CUBA, UM SONHO POSSÍVEL?
Na verdade, realizar um filme documentário, ficção, sobre Cuba é um desafio, inclusive em termos de linguagem. O principal desafio é, sem dúvida, é o de tornar a película acessível a todos os públicos, sem imposições de verdades absolutas.
Em "Cuba, um sonho possível?", como o próprio título sugere, o espectador é que vai concluir se é viável a possibilidade.
Os realizadores apresentam fatos e mostram o sonho de um jovem da periferia sobre um país do Caribe, não conhecido e com carência de informação e até mesmo com informação manipulada.
Foram semanas a fio de filmagens, num trabalho diuturno, realizado recentemente. Cerca de 100 horas de gravação, em Havana e em outros locais, onde o projeto político cubano é posto sob holofotes, via depoimento de autoridades e entrevistas com gente comum, do povo.
As novas reformas impostas por Raul Castro, que substituiu seu irmão, após 49 anos de governo Fidel, estão na ordem do dia. A Havana metrópole, com a liberalização de produtos como eletrodomésticos – telefones celulares já são uma constante na capital cubana – o acesso de cubanos aos hotéis da ilha, a reformulação do programa médico de família e o fim dos tetos salariais são colocados em discussão
As gravações foram feitas sob a coordenação do jornalista brasileiro Mário Augusto Jakobskind. E realizadas por uma equipe de exímios profissionais da Latin TV, a televisão da agência cubana Prensa Latina. A narrativa e os efeitos visuais desenvolvidos pelo diretor Antonio Castigliola e o designer Fabio Rios, da RioProd, mostram os percursos entre muitos registros do documentário. Desmantelando a fronteira do que é documentário ou ficção
Gerald Thomas participa ativamente do projeto colhendo depoimentos de cubanos residentes em Miami e opina sobre Cuba É o jeito maluco-beleza do controvertido teatrólogo, impondo uma nova linguagem cinematográfica, aparentemente desleixada no dizer, mas contundente no falar Gerald Thomas é o Glauber Rocha dos novos tempos. ..

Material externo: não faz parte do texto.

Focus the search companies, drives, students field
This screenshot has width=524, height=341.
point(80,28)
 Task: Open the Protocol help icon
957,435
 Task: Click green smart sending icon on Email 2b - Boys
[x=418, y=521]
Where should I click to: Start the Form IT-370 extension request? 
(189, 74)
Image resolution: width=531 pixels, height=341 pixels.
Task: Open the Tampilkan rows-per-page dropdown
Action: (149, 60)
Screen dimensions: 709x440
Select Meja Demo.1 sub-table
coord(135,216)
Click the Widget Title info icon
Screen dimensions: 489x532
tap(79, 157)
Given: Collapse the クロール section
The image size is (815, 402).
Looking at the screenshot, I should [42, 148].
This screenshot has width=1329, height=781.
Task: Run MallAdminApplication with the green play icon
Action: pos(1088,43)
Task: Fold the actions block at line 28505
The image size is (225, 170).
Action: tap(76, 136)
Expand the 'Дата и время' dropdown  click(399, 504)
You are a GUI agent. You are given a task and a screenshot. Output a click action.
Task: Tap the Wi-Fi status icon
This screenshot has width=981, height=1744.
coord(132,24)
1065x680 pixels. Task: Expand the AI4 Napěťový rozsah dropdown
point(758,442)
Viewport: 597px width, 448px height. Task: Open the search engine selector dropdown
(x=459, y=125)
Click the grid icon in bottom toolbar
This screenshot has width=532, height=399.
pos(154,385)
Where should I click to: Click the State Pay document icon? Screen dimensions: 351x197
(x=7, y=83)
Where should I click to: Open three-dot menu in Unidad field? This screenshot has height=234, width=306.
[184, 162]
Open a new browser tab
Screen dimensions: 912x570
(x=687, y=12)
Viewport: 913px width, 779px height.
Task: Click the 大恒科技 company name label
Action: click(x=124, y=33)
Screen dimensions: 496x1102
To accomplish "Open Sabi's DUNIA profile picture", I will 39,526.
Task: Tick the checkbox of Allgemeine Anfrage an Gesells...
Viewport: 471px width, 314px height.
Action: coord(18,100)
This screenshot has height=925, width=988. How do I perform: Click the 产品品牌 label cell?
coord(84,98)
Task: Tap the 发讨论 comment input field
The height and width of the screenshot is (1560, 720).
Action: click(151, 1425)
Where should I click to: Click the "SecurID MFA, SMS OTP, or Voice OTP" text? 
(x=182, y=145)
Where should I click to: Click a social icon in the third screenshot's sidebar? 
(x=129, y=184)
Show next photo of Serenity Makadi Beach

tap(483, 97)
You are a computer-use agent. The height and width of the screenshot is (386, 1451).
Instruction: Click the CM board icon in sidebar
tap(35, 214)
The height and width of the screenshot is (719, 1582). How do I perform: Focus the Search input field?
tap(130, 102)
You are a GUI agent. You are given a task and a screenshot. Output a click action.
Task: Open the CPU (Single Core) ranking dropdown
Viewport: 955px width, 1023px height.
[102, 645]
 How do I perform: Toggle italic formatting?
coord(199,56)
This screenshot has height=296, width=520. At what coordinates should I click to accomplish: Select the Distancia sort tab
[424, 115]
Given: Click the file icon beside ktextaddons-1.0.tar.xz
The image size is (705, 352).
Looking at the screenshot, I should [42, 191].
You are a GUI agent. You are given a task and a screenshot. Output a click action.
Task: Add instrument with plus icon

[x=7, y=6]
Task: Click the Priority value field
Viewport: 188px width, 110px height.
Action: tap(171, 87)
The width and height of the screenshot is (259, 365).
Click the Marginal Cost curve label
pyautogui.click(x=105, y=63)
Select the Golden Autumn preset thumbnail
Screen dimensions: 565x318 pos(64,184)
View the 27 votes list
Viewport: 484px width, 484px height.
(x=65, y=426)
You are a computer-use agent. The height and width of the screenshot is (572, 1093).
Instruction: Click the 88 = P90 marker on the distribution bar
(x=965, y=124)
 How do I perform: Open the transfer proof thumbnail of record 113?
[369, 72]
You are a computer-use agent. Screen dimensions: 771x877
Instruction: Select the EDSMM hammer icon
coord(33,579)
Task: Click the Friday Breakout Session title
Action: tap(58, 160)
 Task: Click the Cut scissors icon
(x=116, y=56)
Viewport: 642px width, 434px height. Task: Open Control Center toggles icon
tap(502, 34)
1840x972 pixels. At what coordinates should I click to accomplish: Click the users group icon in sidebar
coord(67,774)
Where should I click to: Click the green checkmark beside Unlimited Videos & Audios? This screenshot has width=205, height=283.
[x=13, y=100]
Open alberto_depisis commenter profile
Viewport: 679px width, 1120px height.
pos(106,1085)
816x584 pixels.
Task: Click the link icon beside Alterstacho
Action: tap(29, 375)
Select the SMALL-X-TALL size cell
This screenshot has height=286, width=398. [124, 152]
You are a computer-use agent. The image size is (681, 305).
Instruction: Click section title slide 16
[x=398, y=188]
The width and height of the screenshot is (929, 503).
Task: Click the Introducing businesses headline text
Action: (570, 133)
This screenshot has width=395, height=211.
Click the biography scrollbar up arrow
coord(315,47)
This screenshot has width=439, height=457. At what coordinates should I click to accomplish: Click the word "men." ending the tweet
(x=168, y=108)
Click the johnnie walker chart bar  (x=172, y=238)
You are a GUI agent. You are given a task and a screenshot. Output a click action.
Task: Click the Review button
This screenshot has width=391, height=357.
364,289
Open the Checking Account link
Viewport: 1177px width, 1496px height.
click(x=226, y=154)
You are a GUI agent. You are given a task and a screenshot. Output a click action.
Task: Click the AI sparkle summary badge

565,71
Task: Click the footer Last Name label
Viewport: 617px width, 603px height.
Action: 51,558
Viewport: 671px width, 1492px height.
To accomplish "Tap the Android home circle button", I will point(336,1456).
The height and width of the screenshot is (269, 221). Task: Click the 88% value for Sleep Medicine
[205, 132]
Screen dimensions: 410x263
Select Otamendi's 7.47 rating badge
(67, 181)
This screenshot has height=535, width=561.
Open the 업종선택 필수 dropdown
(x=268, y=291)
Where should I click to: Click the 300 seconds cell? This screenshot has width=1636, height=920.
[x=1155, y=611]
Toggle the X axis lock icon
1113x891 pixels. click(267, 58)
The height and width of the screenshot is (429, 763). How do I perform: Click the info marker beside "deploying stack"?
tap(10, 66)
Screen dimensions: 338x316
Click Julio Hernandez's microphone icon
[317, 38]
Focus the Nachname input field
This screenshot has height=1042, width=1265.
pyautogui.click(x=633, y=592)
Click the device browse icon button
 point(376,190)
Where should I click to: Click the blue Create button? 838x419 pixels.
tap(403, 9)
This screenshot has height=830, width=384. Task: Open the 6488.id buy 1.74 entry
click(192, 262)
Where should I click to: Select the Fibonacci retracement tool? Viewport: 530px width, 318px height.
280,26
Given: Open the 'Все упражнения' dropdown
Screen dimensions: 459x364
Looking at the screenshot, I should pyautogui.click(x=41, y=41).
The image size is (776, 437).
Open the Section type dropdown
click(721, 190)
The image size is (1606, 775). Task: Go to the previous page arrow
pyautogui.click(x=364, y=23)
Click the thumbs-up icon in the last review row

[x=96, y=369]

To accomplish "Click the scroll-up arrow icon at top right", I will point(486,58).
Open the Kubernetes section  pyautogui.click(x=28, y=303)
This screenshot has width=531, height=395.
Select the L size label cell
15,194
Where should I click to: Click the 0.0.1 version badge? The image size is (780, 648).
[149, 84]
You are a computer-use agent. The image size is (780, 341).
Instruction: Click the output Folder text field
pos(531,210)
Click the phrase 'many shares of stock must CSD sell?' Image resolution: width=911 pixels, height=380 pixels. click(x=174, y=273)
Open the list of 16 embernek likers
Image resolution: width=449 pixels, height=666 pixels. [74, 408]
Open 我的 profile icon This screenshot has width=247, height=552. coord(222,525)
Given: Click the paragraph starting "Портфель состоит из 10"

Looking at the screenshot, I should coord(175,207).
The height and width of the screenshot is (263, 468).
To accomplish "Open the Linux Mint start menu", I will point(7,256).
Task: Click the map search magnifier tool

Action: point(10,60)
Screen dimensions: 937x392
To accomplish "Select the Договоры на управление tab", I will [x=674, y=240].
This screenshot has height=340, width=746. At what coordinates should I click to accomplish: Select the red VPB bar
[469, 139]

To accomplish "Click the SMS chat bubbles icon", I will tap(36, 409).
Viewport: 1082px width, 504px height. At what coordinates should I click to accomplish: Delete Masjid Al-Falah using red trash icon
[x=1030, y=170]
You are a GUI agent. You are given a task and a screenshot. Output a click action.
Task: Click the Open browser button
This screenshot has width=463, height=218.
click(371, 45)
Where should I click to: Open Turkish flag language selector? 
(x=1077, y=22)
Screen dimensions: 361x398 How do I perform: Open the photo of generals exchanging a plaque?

"Cuba, um sonho possível?", é dirigido por Antonio Castigliola Uma obra impessoal, na visáo do artista, mas personalíssima nos depoimentos da população, Castigliola faz a trajetória entre registros do documentário que, ora remetem ao cinema-verdade, ora perpassam pela ficção As duas definições – documentário ou ficção –nunca estanques na obra, as vezes se entrelaçam no momento em que o contexto social da nova Cuba que emerge se torna uma forma de expressão da realidade-ficção Ou ficção-realidade É nessa nova gramática cinematográfica que surge a manifestação popular de superação social
Participação especial de Gerald Thomas, Letiicia Spiller e do ator mirim Leandro Meira.